Top of TASK DATA

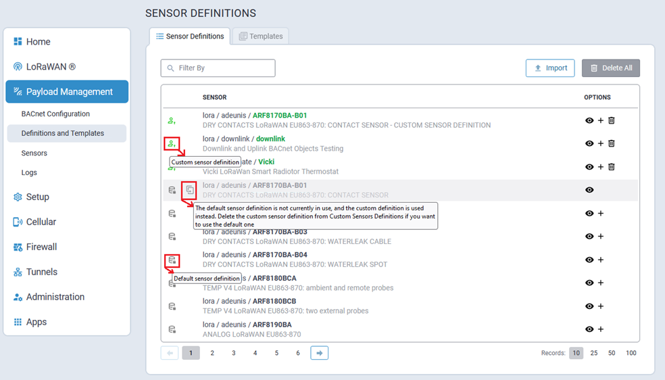Click custom sensor icon beside downlink row
Image resolution: width=665 pixels, height=380 pixels.
click(x=172, y=143)
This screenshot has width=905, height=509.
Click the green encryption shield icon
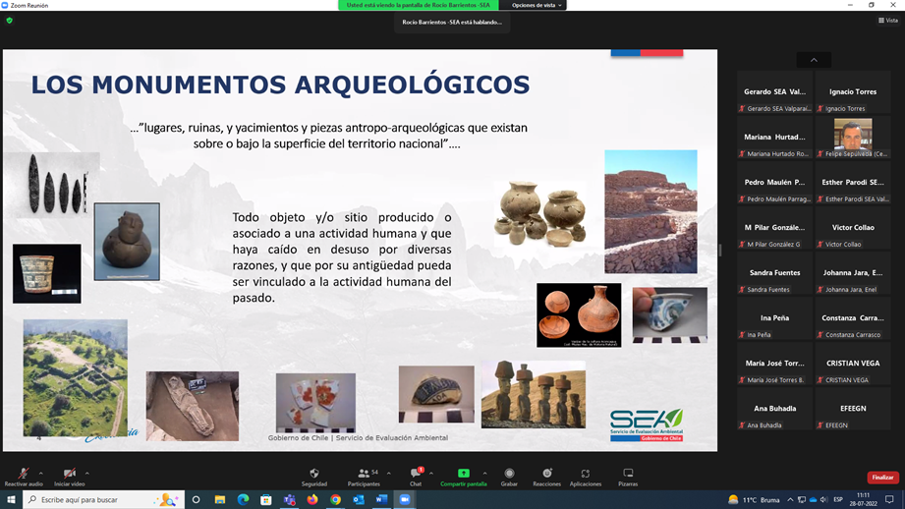pos(10,20)
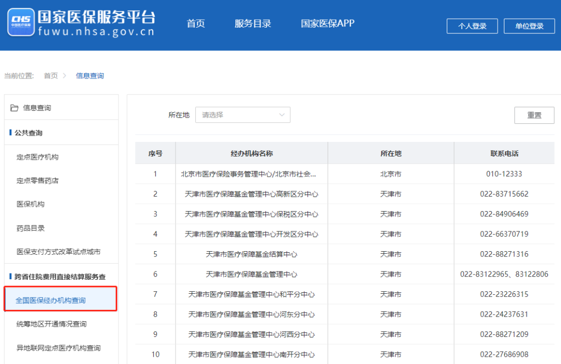Click 单位登录 login button
Screen dimensions: 561x364
click(529, 26)
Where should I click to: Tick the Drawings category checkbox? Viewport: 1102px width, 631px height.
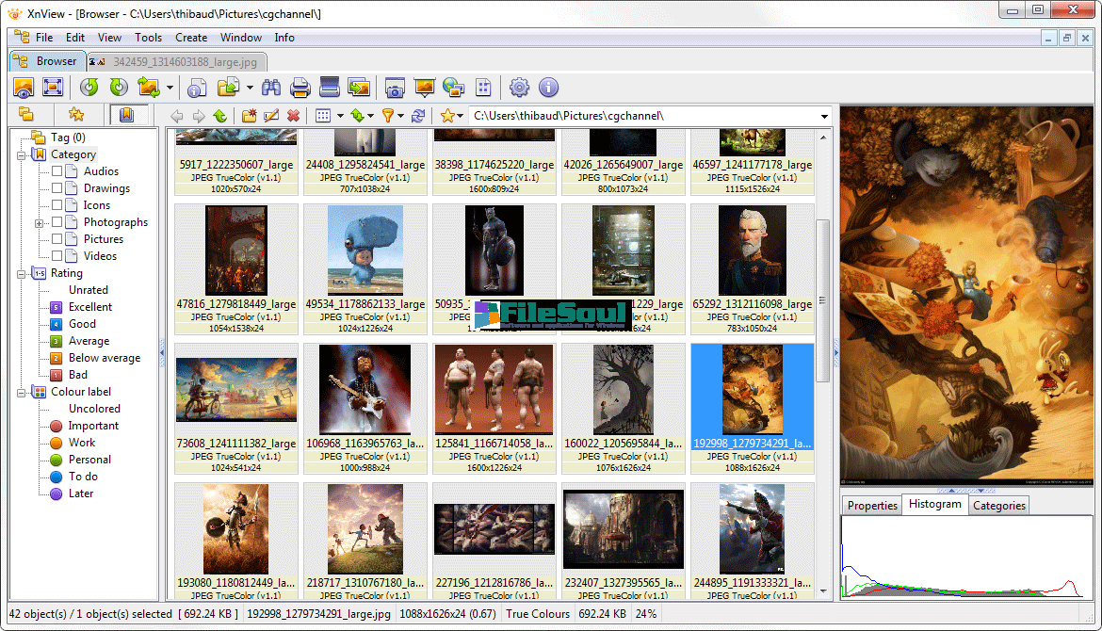coord(57,188)
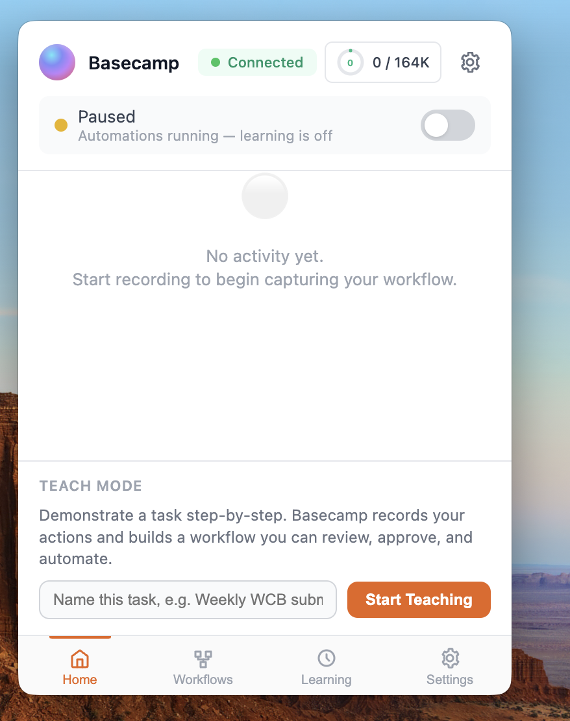
Task: Click the Workflows diagram icon
Action: [x=203, y=659]
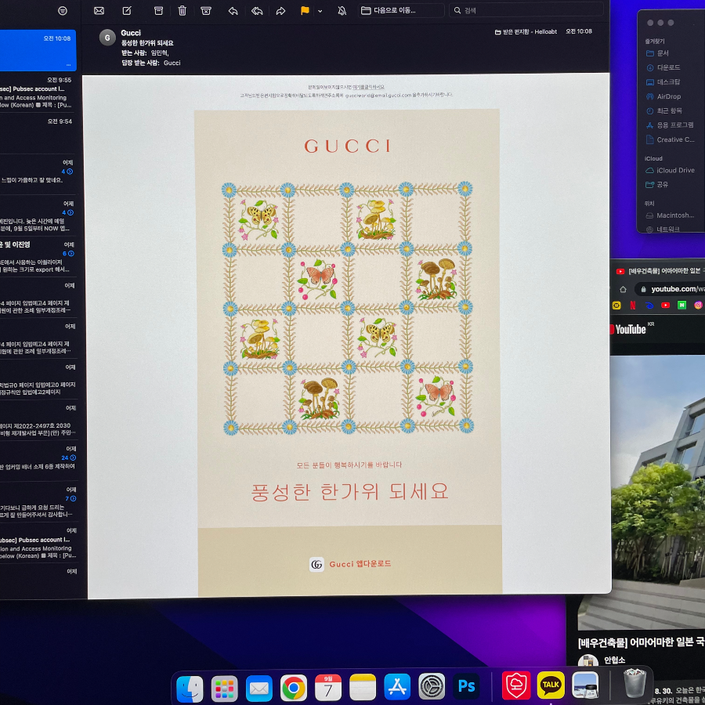
Task: Archive the selected message
Action: point(158,11)
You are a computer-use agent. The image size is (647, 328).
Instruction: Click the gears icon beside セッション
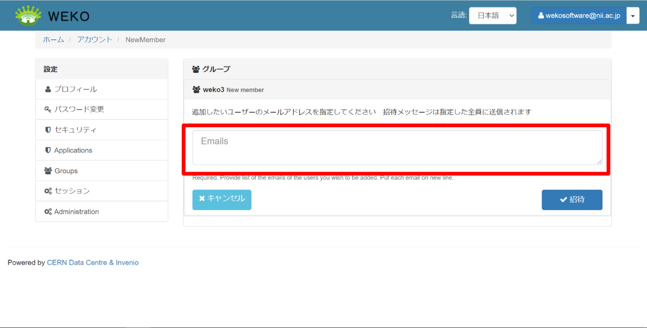coord(48,191)
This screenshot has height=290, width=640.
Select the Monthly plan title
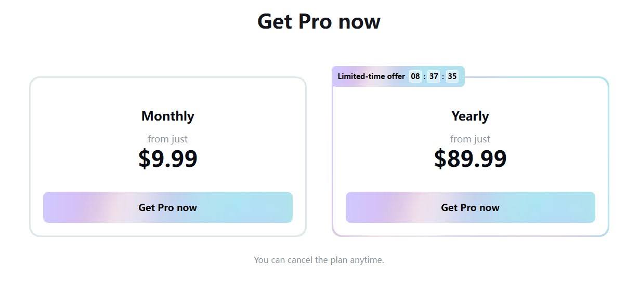(x=167, y=116)
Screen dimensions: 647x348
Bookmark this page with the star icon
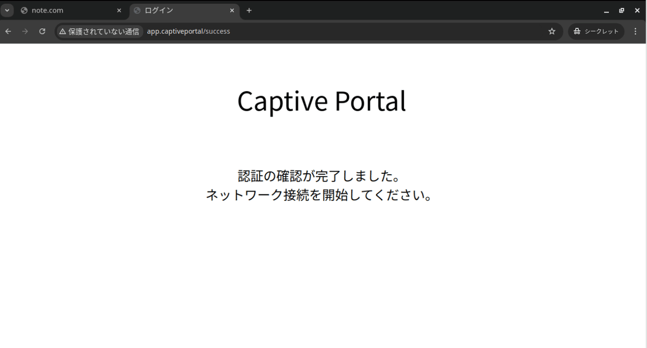pos(552,31)
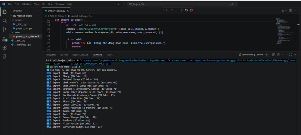
Task: Open project_task.py from the explorer
Action: pos(24,28)
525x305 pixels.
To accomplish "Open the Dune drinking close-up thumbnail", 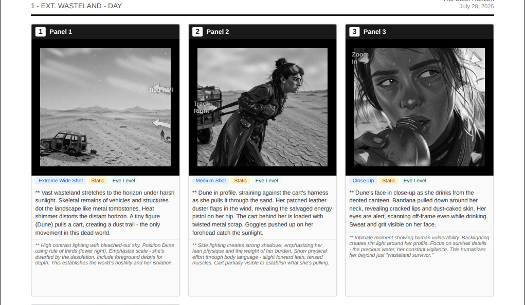I will (x=420, y=107).
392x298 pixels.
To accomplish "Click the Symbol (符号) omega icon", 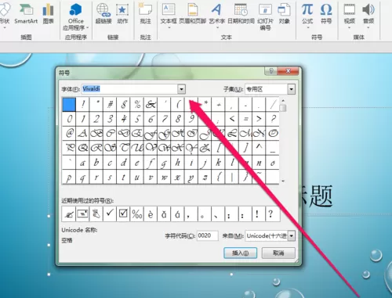I will [326, 10].
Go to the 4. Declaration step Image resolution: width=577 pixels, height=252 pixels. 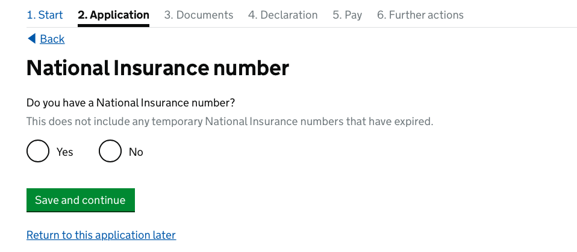tap(282, 15)
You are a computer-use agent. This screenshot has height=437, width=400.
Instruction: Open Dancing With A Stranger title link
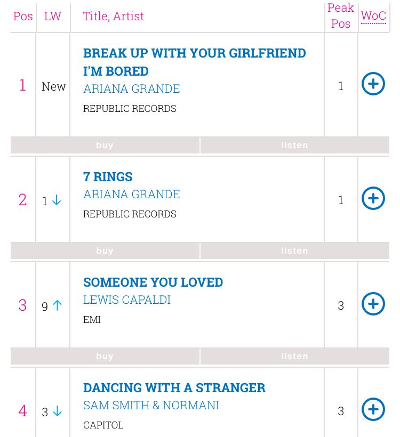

Bottom of TASK DATA

→ EXERCISE GOAL
After reading the material above, state how many of its lines hold the word "computer". No other output is needed.

→ EXPECTED ANSWER
2